The connection Koreans make between international image and athletic achievement has created a curious sporting environment here. Anybody who has attended a Korean baseball game recently will know that attendance is way down, in spite of the fact that tickets are inexpensive. The soccer K-League continues to sputter along without really capturing the public’s imagination even in the wake of Korea’s amazing achievements at last year’s World Cup. And domestic leagues and competitions in other sports have an even lower profile.
It seems that Korea’s entire sporting attention is focused on staging and winning international events. The biggest story in Korean sports this year has been the narrow defeat of Pyeongchang in its bid to stage the 2010 Winter Olympics. The loss to Vancouver stirred far more controversy and debate than any match played in the K-League this season. This is completely dissimilar to the situation in Europe or North America, where domestic leagues are followed with as much, if not more, devotion than international games.
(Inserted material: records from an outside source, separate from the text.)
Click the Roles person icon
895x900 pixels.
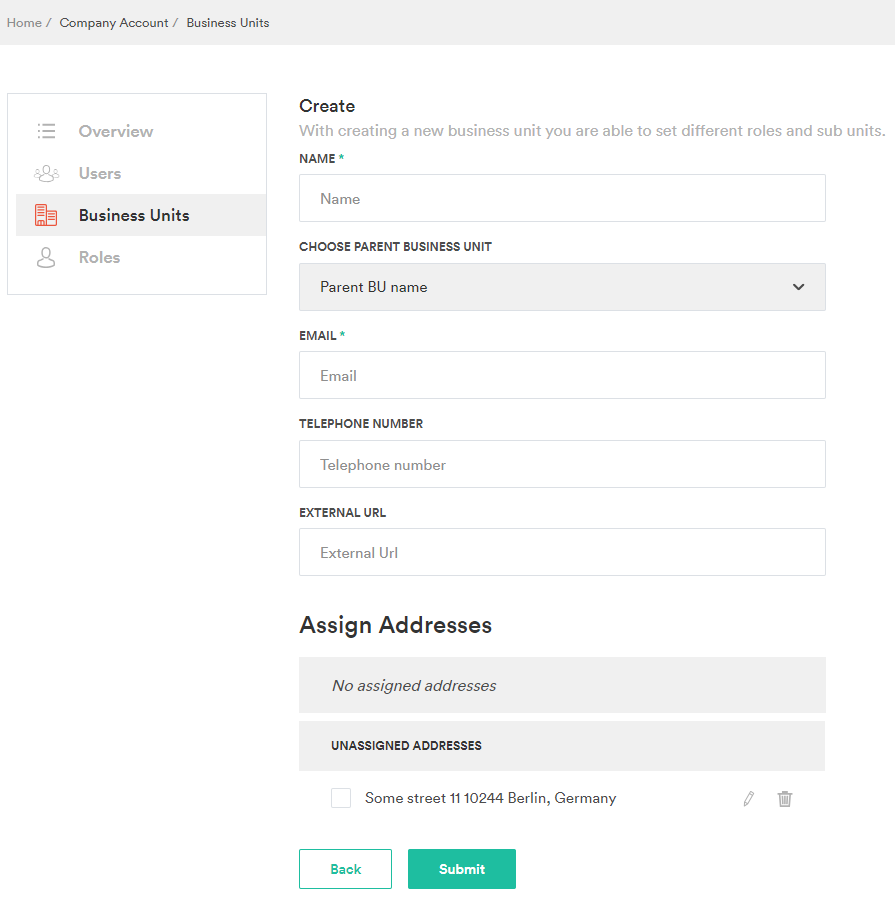click(46, 258)
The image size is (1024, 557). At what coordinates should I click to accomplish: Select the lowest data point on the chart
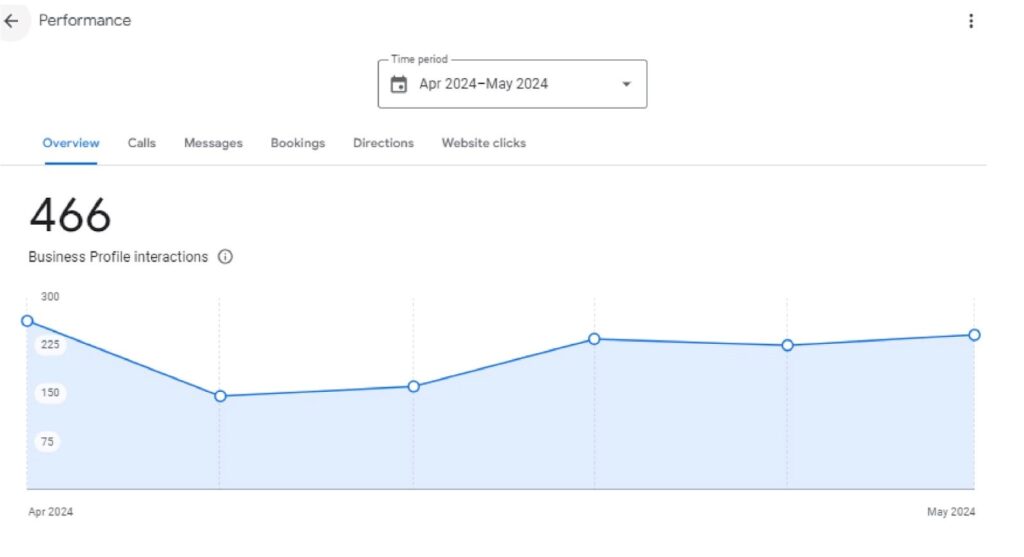pyautogui.click(x=220, y=396)
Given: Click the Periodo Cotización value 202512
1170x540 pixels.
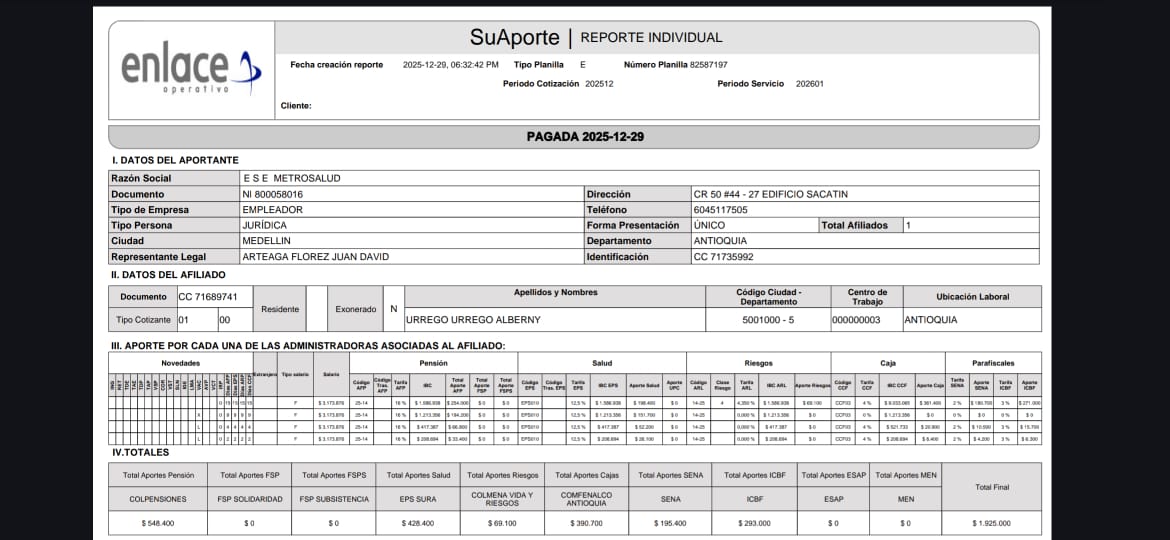Looking at the screenshot, I should coord(599,84).
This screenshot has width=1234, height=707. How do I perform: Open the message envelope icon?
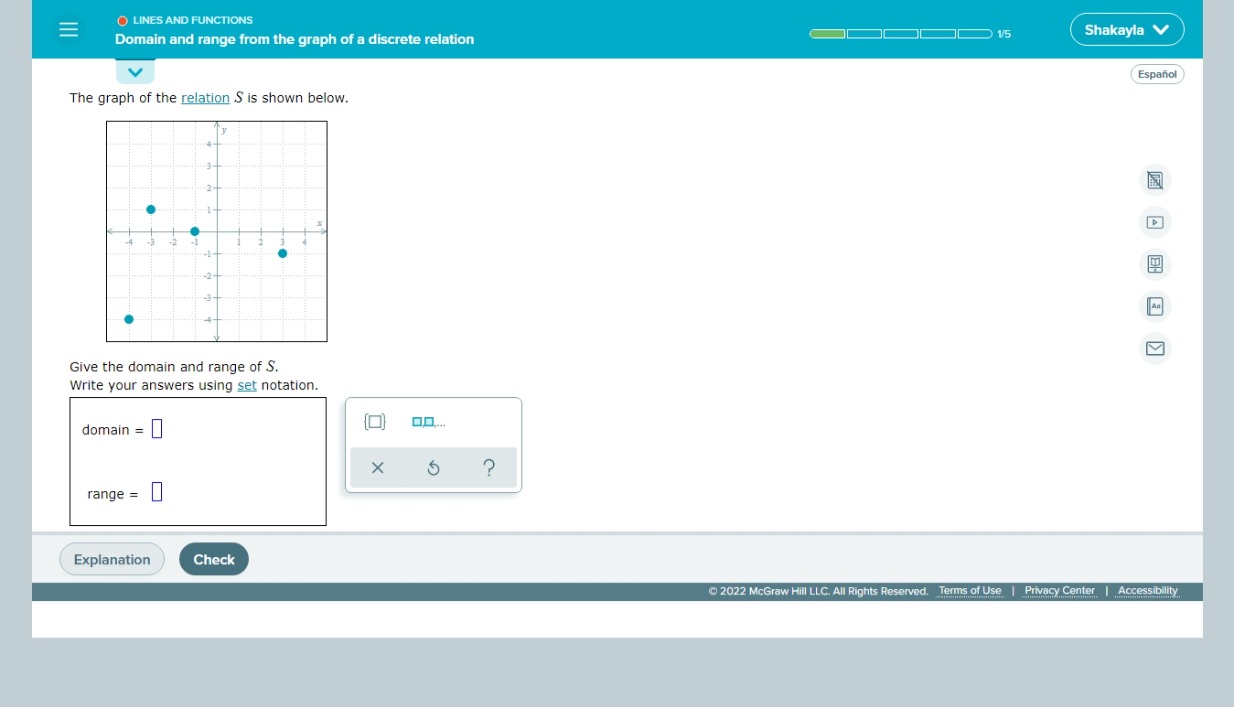click(x=1156, y=348)
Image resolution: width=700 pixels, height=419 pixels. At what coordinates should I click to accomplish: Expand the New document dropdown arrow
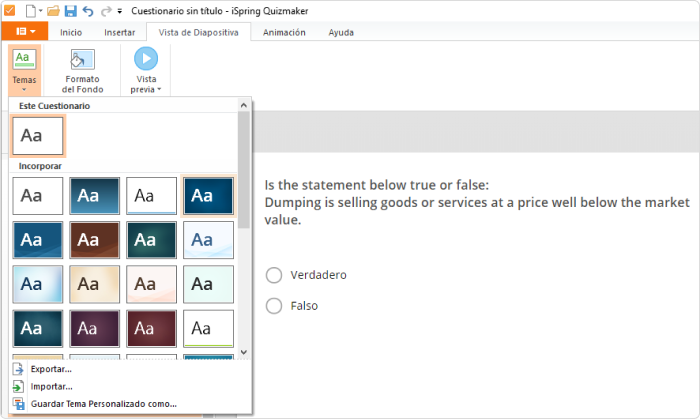click(40, 11)
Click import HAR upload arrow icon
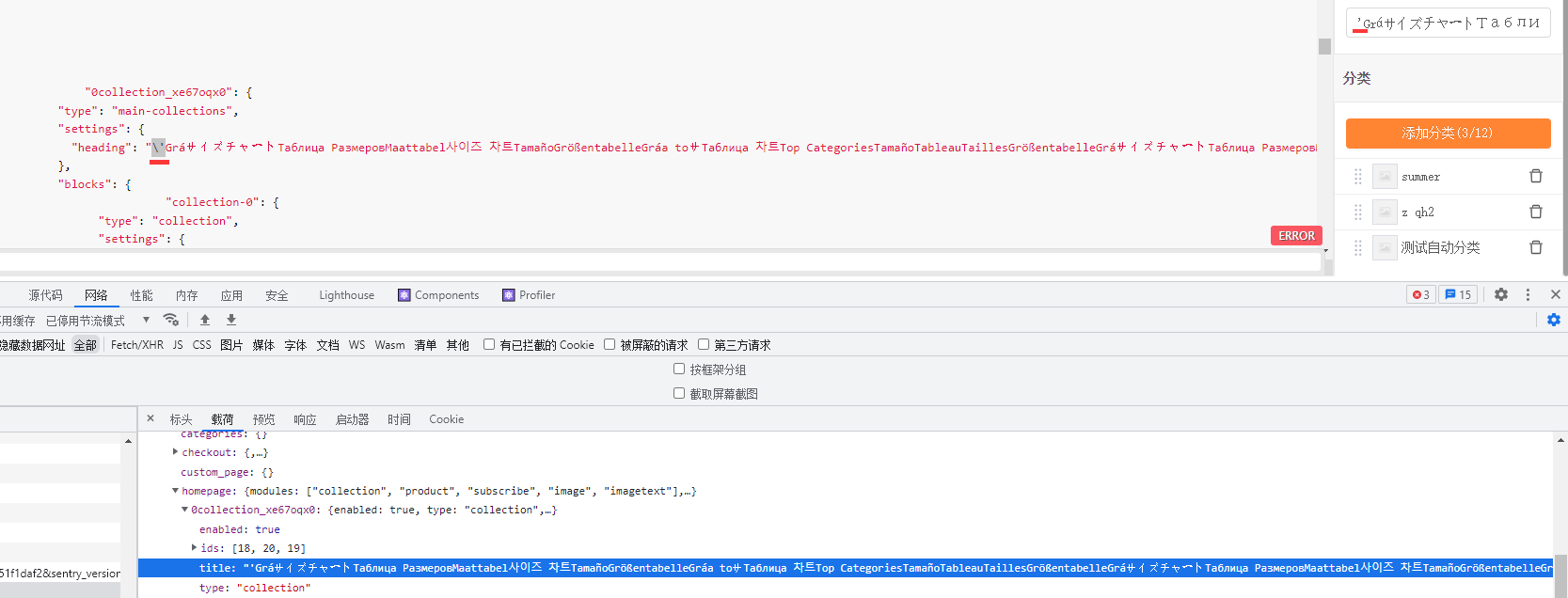Image resolution: width=1568 pixels, height=598 pixels. coord(205,320)
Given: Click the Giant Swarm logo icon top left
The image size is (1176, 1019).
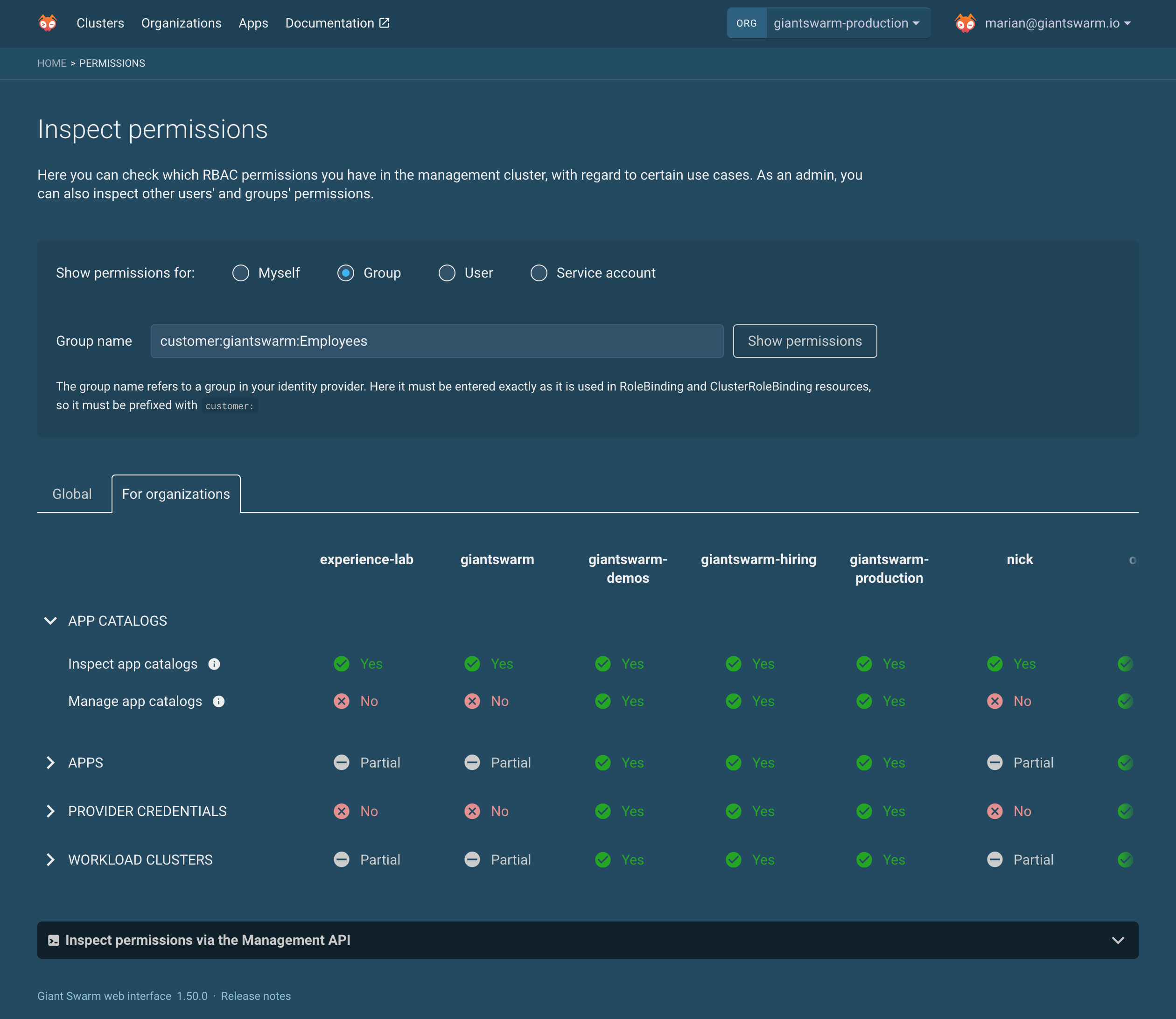Looking at the screenshot, I should click(x=47, y=23).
I guess it all boils down to national pride. For better or worse, Koreans have somehow come to equate sports with international recognition, and all athletic activity in Korea is affected by this fact. Every movement of a sports star representing Korea on the international stage attracts attention, while the efforts of those back at home go unnoticed.
Let’s just hope the next decade brings a broadening of focus in Korean sports so that there is something for fans to follow even when it is not a World Cup or Olympic year.
* The writer is an associate professor at Ewha Womans University.